# TASK REQUIREMENTS
Beginning with the line that includes "Given: Click the ACK alarm acknowledge icon" and ending with the last line, print the records exactly, leaving every picture out.
____________________
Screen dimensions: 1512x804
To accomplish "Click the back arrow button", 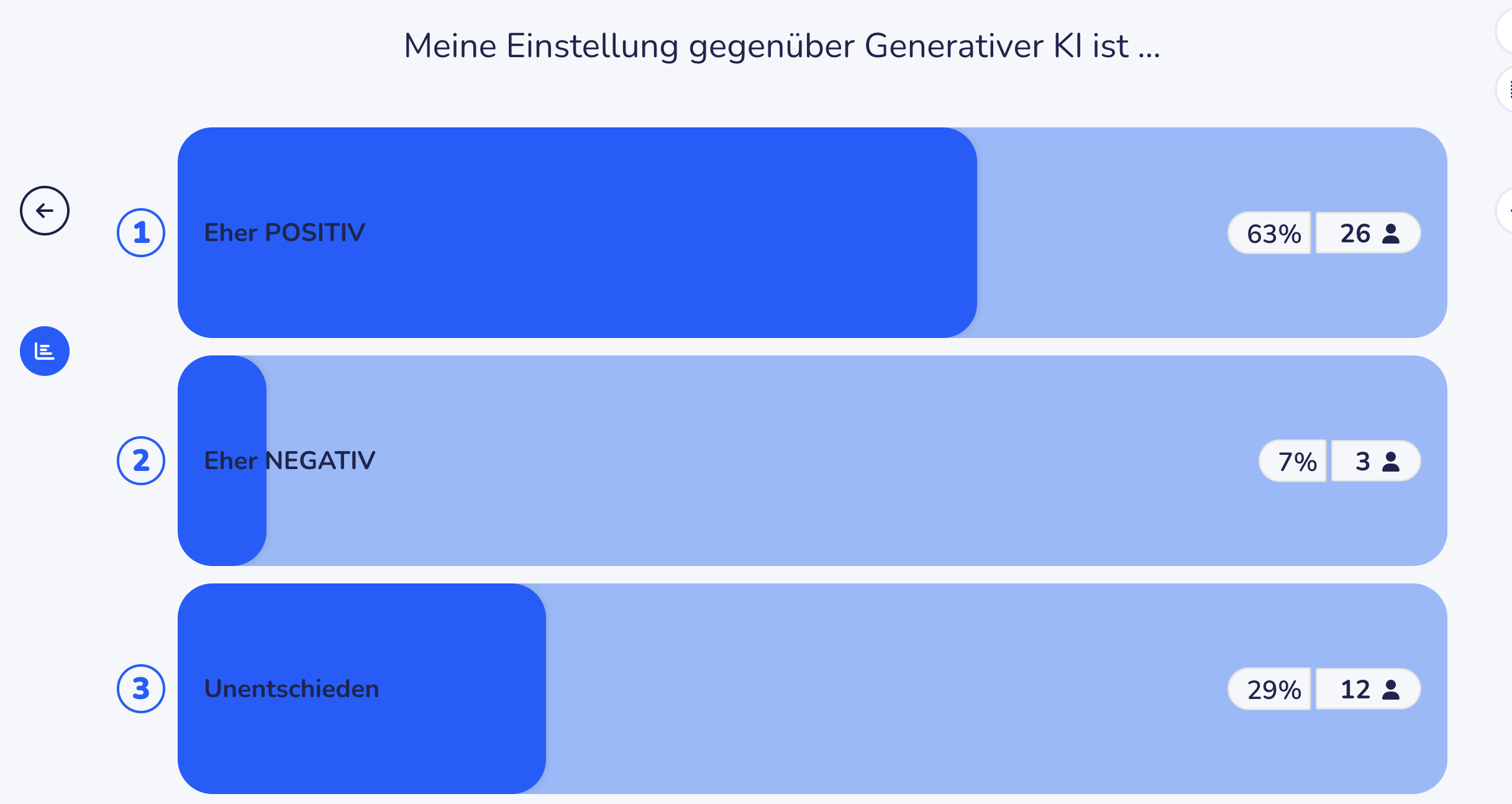I will (44, 211).
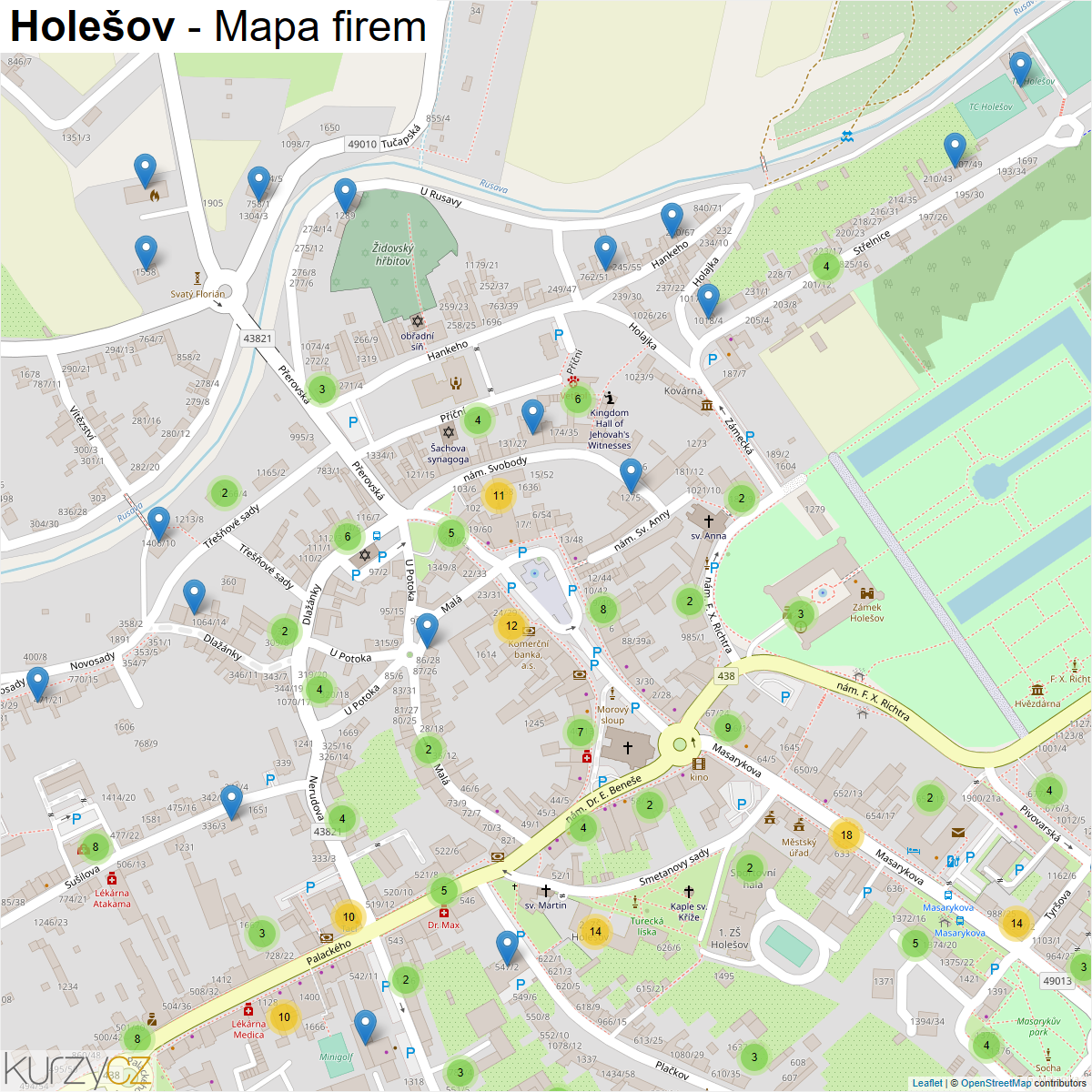Select the blue pin at TC Holešov

1020,69
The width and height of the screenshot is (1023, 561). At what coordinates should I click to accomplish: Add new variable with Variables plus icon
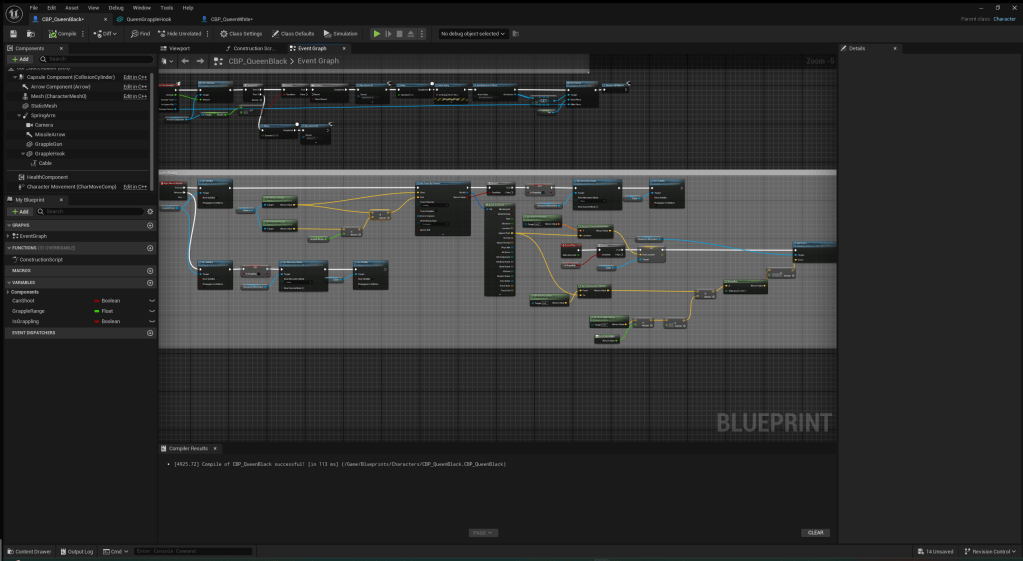click(150, 282)
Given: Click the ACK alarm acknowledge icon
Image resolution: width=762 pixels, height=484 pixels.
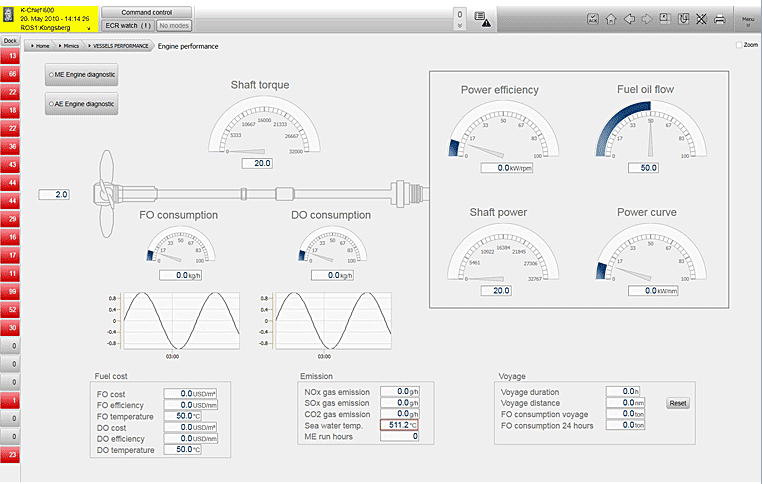Looking at the screenshot, I should [x=592, y=18].
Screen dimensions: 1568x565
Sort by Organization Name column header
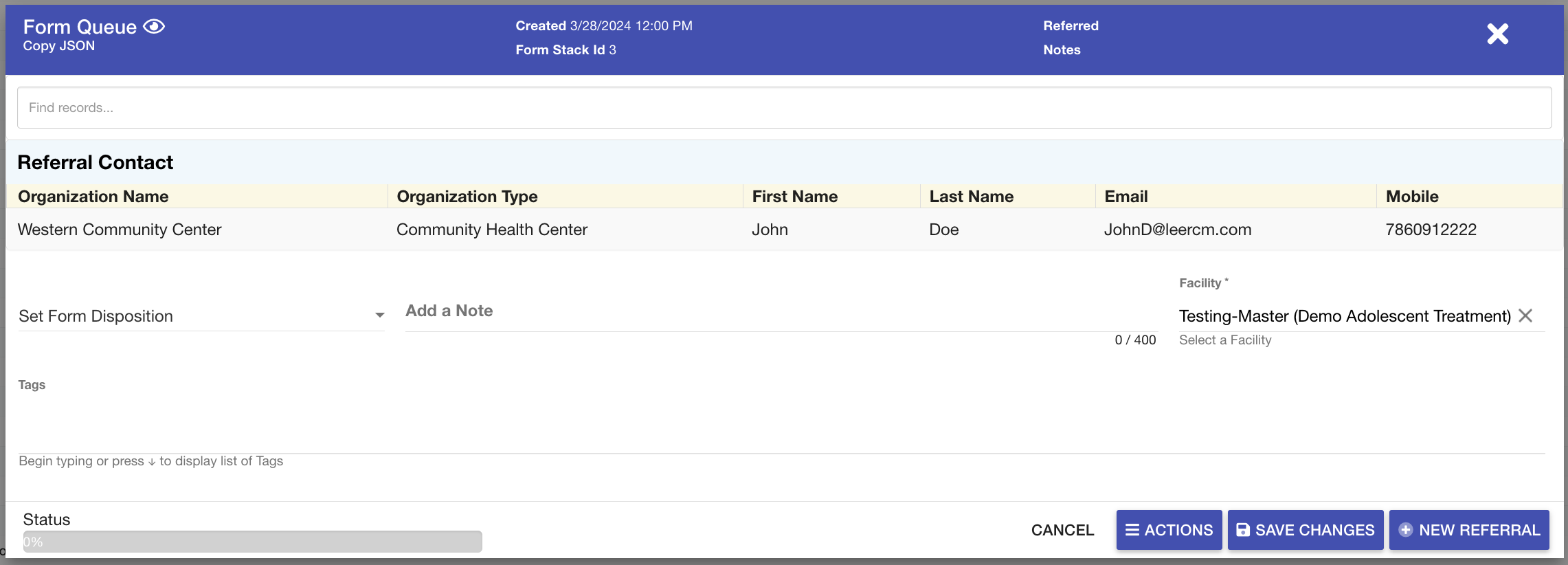click(x=93, y=197)
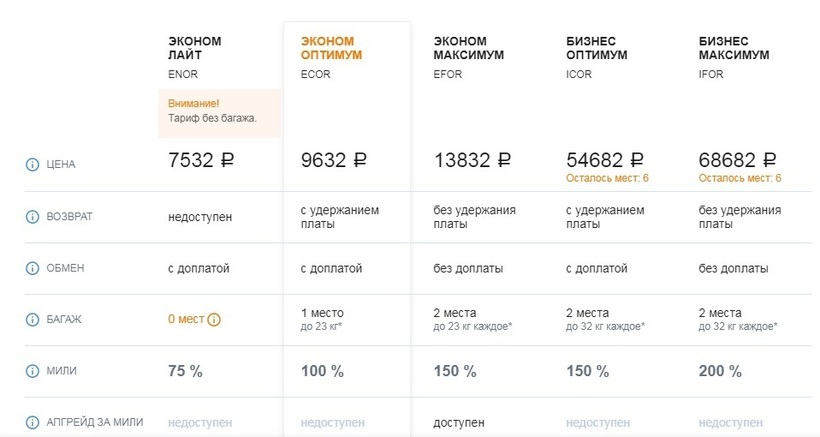820x437 pixels.
Task: Open the info icon for ОБМЕН
Action: [31, 268]
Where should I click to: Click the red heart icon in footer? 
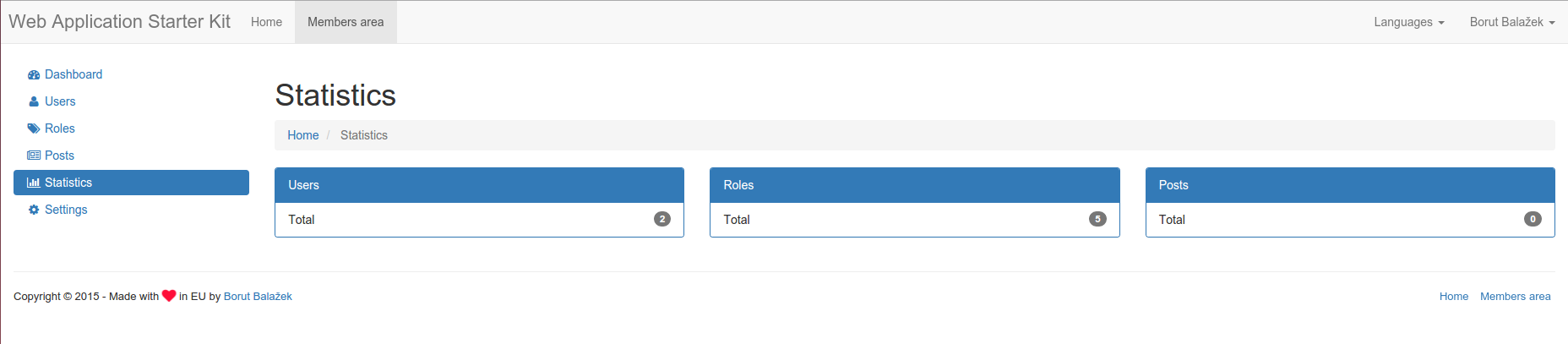click(x=169, y=296)
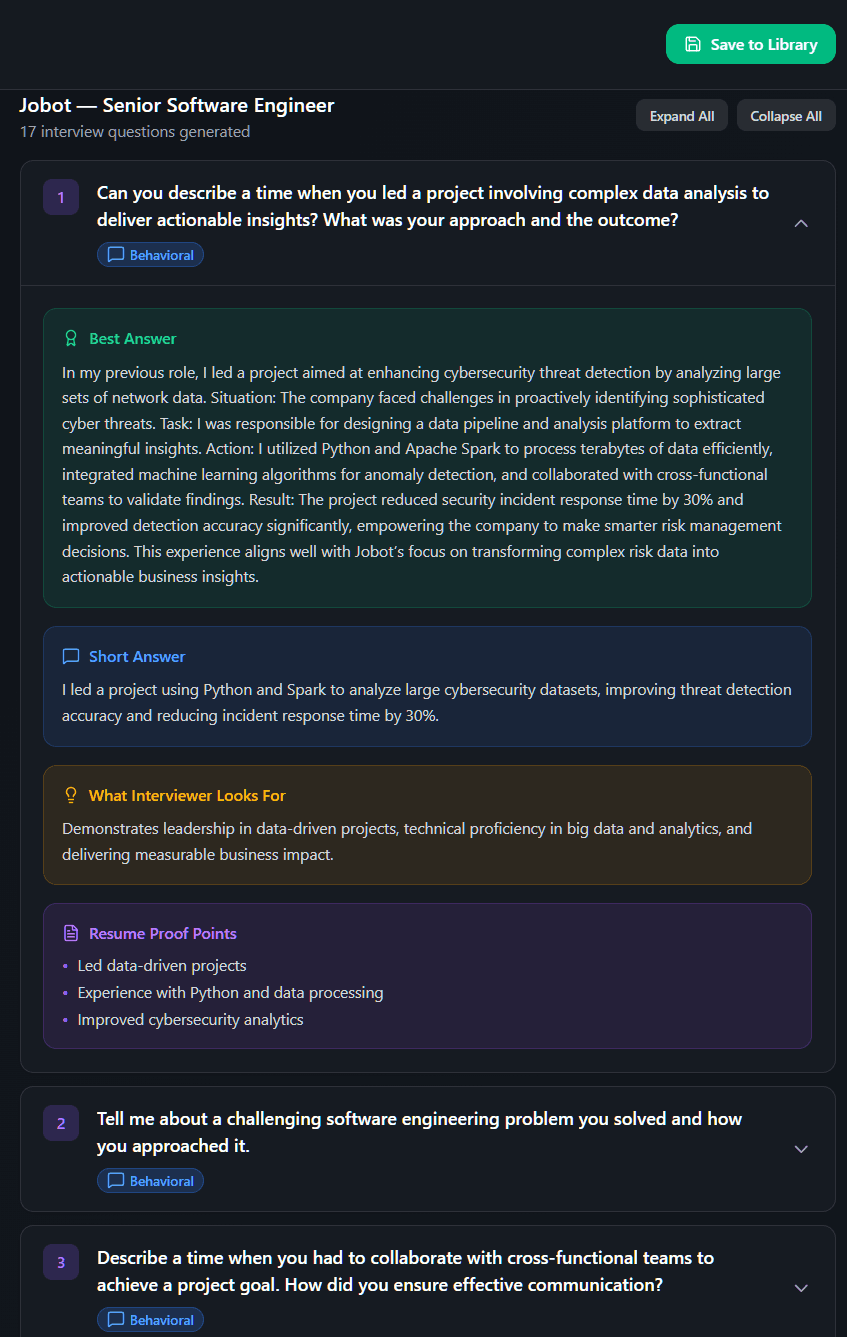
____________________
# TASK SOLUTION
Given: Click the ACK alarm acknowledge icon
Image resolution: width=762 pixels, height=484 pixels.
Looking at the screenshot, I should [x=592, y=18].
Screen dimensions: 1568x565
Sort by Organization Name column header
click(x=93, y=197)
820x437 pixels.
Task: Open the info icon for ОБМЕН
Action: [31, 268]
Where should I click to: Click the red heart icon in footer? 
click(x=169, y=296)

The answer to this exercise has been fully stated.